Collected data entries:
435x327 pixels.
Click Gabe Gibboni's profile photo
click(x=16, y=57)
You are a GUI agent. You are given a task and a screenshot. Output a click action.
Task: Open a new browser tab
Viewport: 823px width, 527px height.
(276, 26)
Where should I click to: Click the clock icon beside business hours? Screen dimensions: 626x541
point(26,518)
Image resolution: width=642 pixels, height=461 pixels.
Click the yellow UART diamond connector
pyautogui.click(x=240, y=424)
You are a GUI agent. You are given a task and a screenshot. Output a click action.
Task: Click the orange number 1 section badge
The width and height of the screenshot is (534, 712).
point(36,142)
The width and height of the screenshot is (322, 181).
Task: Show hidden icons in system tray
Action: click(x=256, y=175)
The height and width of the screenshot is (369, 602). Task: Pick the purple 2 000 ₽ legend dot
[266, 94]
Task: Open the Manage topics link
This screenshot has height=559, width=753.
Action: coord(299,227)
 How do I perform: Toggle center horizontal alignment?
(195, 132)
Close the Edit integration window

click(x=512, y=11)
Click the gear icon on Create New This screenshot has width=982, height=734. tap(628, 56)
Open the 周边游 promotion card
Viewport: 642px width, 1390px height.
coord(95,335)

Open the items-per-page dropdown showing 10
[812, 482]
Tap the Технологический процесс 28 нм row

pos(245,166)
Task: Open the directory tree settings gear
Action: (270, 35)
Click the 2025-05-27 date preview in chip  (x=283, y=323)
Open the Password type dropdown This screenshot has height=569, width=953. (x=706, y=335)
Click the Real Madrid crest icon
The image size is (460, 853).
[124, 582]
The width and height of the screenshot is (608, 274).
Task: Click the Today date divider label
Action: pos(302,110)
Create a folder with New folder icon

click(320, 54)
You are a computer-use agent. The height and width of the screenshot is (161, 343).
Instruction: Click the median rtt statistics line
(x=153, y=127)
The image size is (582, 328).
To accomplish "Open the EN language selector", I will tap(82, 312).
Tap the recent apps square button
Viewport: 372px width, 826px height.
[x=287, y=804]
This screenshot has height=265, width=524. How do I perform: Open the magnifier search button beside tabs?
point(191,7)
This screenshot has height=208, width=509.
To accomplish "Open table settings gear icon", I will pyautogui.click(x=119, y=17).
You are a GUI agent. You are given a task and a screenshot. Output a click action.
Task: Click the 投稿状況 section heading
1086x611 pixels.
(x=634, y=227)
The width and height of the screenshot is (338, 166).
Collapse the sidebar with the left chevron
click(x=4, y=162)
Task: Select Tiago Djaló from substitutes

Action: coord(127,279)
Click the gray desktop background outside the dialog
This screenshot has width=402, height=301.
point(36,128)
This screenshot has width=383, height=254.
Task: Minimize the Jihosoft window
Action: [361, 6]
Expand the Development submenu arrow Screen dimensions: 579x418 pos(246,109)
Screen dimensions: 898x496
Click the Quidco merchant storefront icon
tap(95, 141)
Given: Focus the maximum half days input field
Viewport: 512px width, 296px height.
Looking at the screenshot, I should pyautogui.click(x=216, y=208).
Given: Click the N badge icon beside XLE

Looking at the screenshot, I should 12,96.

## INSTRUCTIONS FOR THE TASK
Each record above is to be printed again exactly as written.

## RESPONSE TO THIS TASK
435x327 pixels.
Click Gabe Gibboni's profile photo
click(x=16, y=57)
You are a GUI agent. You are given a task and a screenshot. Output a click action.
Task: Open a new browser tab
Viewport: 823px width, 527px height.
(276, 26)
Where should I click to: Click the clock icon beside business hours? Screen dimensions: 626x541
point(26,518)
Image resolution: width=642 pixels, height=461 pixels.
Click the yellow UART diamond connector
pyautogui.click(x=240, y=424)
You are a GUI agent. You are given a task and a screenshot. Output a click action.
Task: Click the orange number 1 section badge
The width and height of the screenshot is (534, 712).
point(36,142)
The width and height of the screenshot is (322, 181).
Task: Show hidden icons in system tray
Action: click(x=256, y=175)
The height and width of the screenshot is (369, 602). Task: Pick the purple 2 000 ₽ legend dot
[266, 94]
Task: Open the Manage topics link
This screenshot has height=559, width=753.
Action: coord(299,227)
 How do I perform: Toggle center horizontal alignment?
(195, 132)
Close the Edit integration window

click(x=512, y=11)
Click the gear icon on Create New This screenshot has width=982, height=734. tap(628, 56)
Open the 周边游 promotion card
Viewport: 642px width, 1390px height.
coord(95,335)

Open the items-per-page dropdown showing 10
[812, 482]
Tap the Технологический процесс 28 нм row

pos(245,166)
Task: Open the directory tree settings gear
Action: (270, 35)
Click the 2025-05-27 date preview in chip  (x=283, y=323)
Open the Password type dropdown This screenshot has height=569, width=953. (x=706, y=335)
Click the Real Madrid crest icon
The image size is (460, 853).
[124, 582]
The width and height of the screenshot is (608, 274).
Task: Click the Today date divider label
Action: pos(302,110)
Create a folder with New folder icon

click(320, 54)
You are a computer-use agent. The height and width of the screenshot is (161, 343).
Instruction: Click the median rtt statistics line
(x=153, y=127)
The image size is (582, 328).
To accomplish "Open the EN language selector", I will tap(82, 312).
Tap the recent apps square button
Viewport: 372px width, 826px height.
[x=287, y=804]
This screenshot has height=265, width=524. How do I perform: Open the magnifier search button beside tabs?
point(191,7)
This screenshot has height=208, width=509.
To accomplish "Open table settings gear icon", I will pyautogui.click(x=119, y=17).
You are a GUI agent. You are given a task and a screenshot. Output a click action.
Task: Click the 投稿状況 section heading
1086x611 pixels.
(x=634, y=227)
The width and height of the screenshot is (338, 166).
Collapse the sidebar with the left chevron
click(x=4, y=162)
Task: Select Tiago Djaló from substitutes

Action: coord(127,279)
Click the gray desktop background outside the dialog
This screenshot has width=402, height=301.
point(36,128)
This screenshot has width=383, height=254.
Task: Minimize the Jihosoft window
Action: [361, 6]
Expand the Development submenu arrow Screen dimensions: 579x418 pos(246,109)
Screen dimensions: 898x496
Click the Quidco merchant storefront icon
tap(95, 141)
Given: Focus the maximum half days input field
Viewport: 512px width, 296px height.
Looking at the screenshot, I should pyautogui.click(x=216, y=208).
Given: Click the N badge icon beside XLE

Looking at the screenshot, I should 12,96.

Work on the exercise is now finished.